Il est vrai que le contrôle, par les sociétés cotonnières, des approvisionnement en insecticides a empêché la prolifération des revendeurs de produits souvent douteux et la sur-consommation des pesticides. On citera, pour mémoire, les contre-exemple des pays d'Amérique centrale ou de la Thaïlande, champions toutes catégories des consommations de pesticides. Ces pays ont vu leurs productions de coton s'effondrer en raison des surconsommations d'insecticides et des résistances des insectes qui s'en suivent.

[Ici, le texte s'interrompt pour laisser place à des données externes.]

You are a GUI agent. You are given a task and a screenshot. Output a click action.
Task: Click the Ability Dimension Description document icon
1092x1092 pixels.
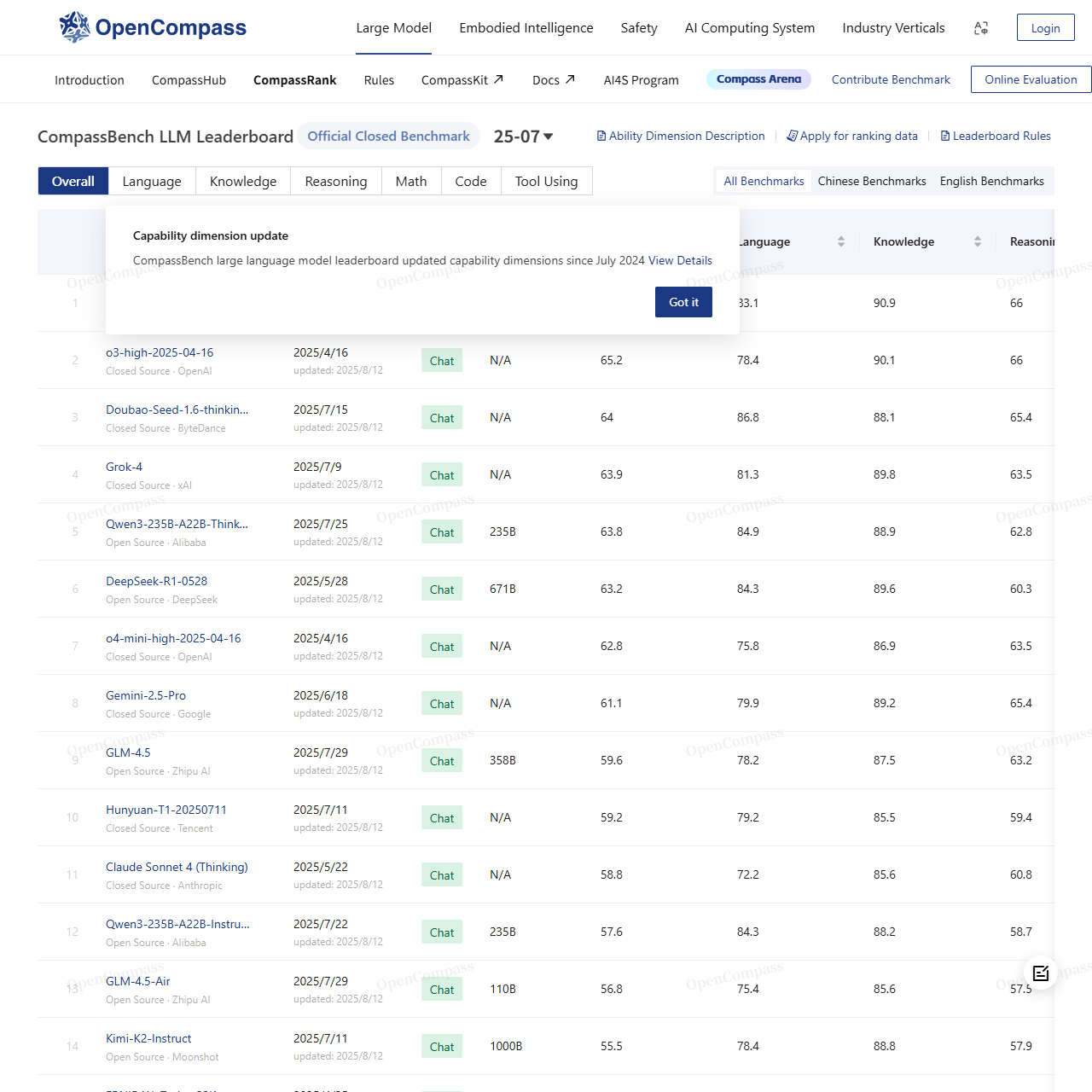click(x=604, y=136)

Une libéralisation sauvage du système de distribution des pesticides pour le coton serait lourde de conséquences. Nul ne se fait en effet d’illusions sur la capacité des pouvoirs publics à contrôler l’importation et la distribution, par des commerçants et intermédiaires n'ayant d'autres objectifs qu'un profit immédiat, de produits toxiques de qualité douteuse ou prohibés. Le surcroît de réglementation généralement préconisé pour faire face à ces inévitables dérives ne présente sur ce point aucune garantie ; la preuve en est administrée à grande échelle dans les pays voisins du Nigeria qui sont inondés de produits pharmaceutiques plus que douteux, comme ces cocktails d’antibiotiques dont l’utilisation croissante et totalement incontrôlée va conduire à des catastrophes sanitaires.

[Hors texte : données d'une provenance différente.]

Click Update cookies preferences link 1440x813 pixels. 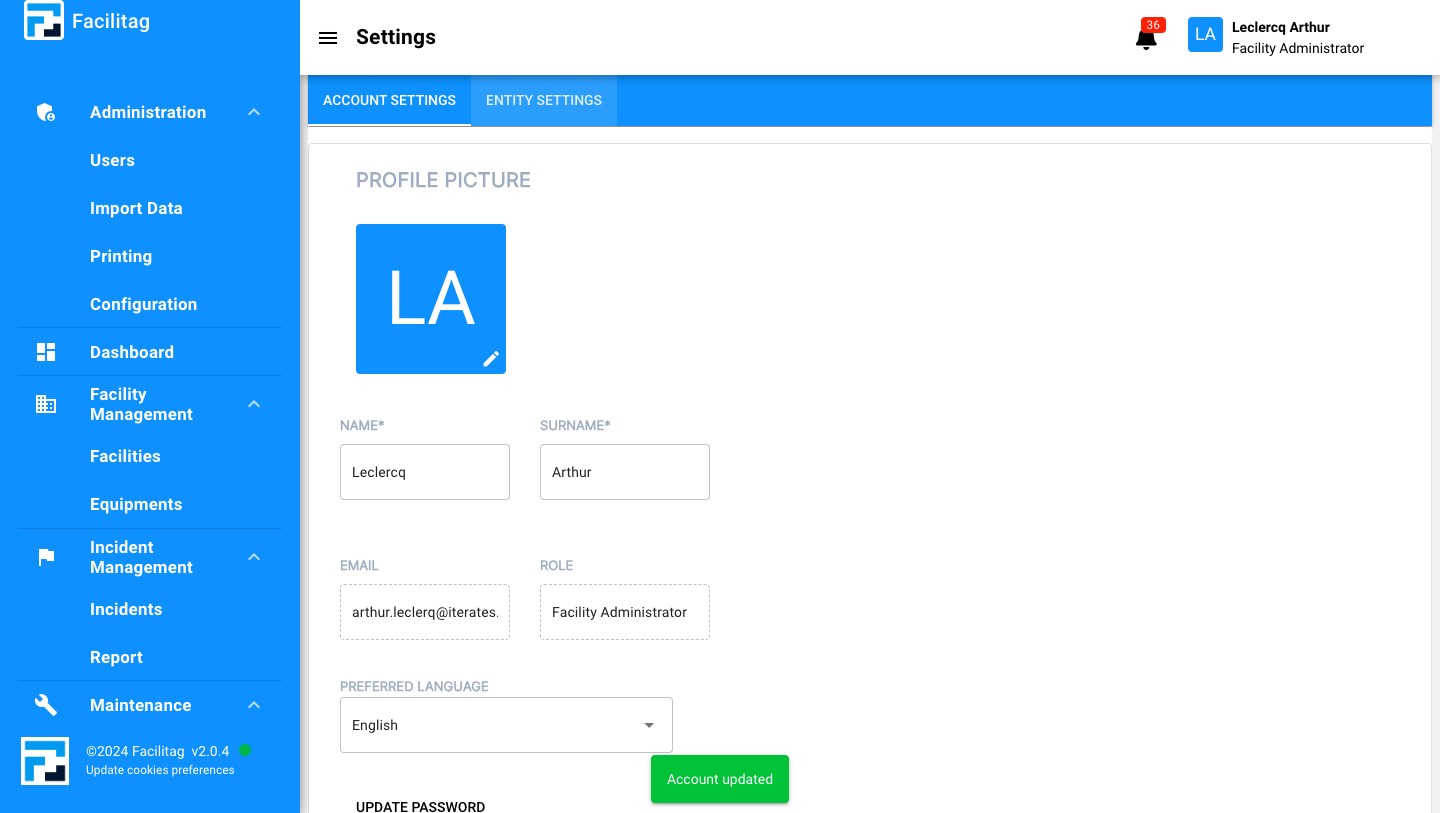(x=160, y=770)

Ces risques de résistances des ravageurs aux insecticides se précisent néanmoins en Afrique de l'Ouest, et sont souvent liés à l'extension des périmètres maraîchers péri-urbains où les cultures sont traitées, sans contrôle, à outrance. Aussi de nouveaux modes opératoires sont vulgarisés sur le coton. Ils devraient permettre la mise en place progressive d'une lutte intégrée plus ciblée et plus respectueuse de l'environnement et prévenir le développement des résistances. Cette stratégie implique une parfaite coordination entre les organisations de producteurs, les fournisseurs de produits, la recherche et les sociétés cotonnières, comme cela s’est mis en place rapidement et efficacement en 1998/99 en Afrique de l’Ouest avec le Projet régional de prévention des résistances.

Conclusions

Quel bilan de la culture cotonnière en Afrique francophone peut-on donc tirer sur le plan de l'environnement ? On peut considérer que la stratégie mise en œuvre dans les filières cotonnières a permis, jusqu'alors, un développement rapide et néanmoins relativement équilibré de la production, surtout si l'on compare les résultats à ceux des autres cultures de rente de ces mêmes régions (arachide, riz pluvial, igname), ou à d'autres filières cotonnières dans d'autres pays en voie de développement.

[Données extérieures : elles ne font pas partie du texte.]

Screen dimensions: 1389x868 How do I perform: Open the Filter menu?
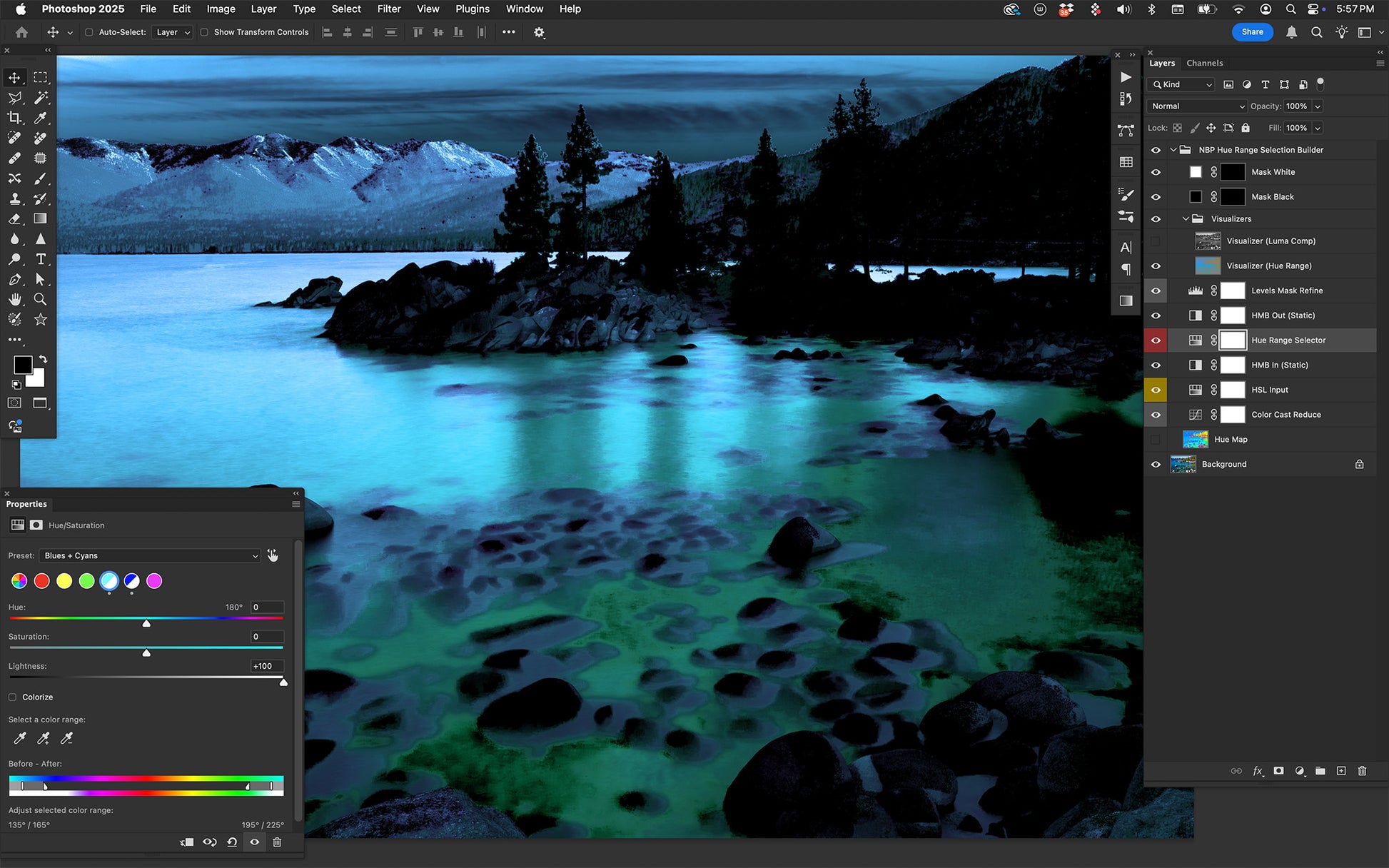pos(388,9)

Elle a notamment contribué à maintenir les nuisances imputables à la protection phytosanitaire à un niveau économiquement et écologiquement supportable et a contribué à ralentir de façon significative voire à stopper les phénomènes de dégradation des sols. Les mesures prises sur la culture cotonnière sont nécessaires ; elles ne sont pas suffisantes cependant pour garantir la durabilité des systèmes de production dans les zones de savane. Pouvoirs publics et organismes de développement devraient s'attacher à mettre en œuvre des programmes visant :

Le moins qu’on puisse dire est que l’on perçoit mal la prise en considération des impératifs de développement durable dans cette politique agricole. Il ne faudrait pas en effet s’illusionner de façon excessive sur la résolution des problèmes de production, de revenus agricoles et d’environnement, que ce soit pour la culture cotonnière ou les productions vivrières, sous le seul angle de solutions techniques "pointues". Elles seront en outre de plus en plus difficiles à mettre en œuvre dans un environnement déstructuré qui laissera sur la touche les petits producteurs, c’est à dire 90% des paysans africains, qui auront bien du mal à concilier production accrue et préservation de l’environnement, laissés à eux mêmes ou aux "conseils techniques" d’entrepreneurs de labours motorisés à disques et des vendeurs de pesticides.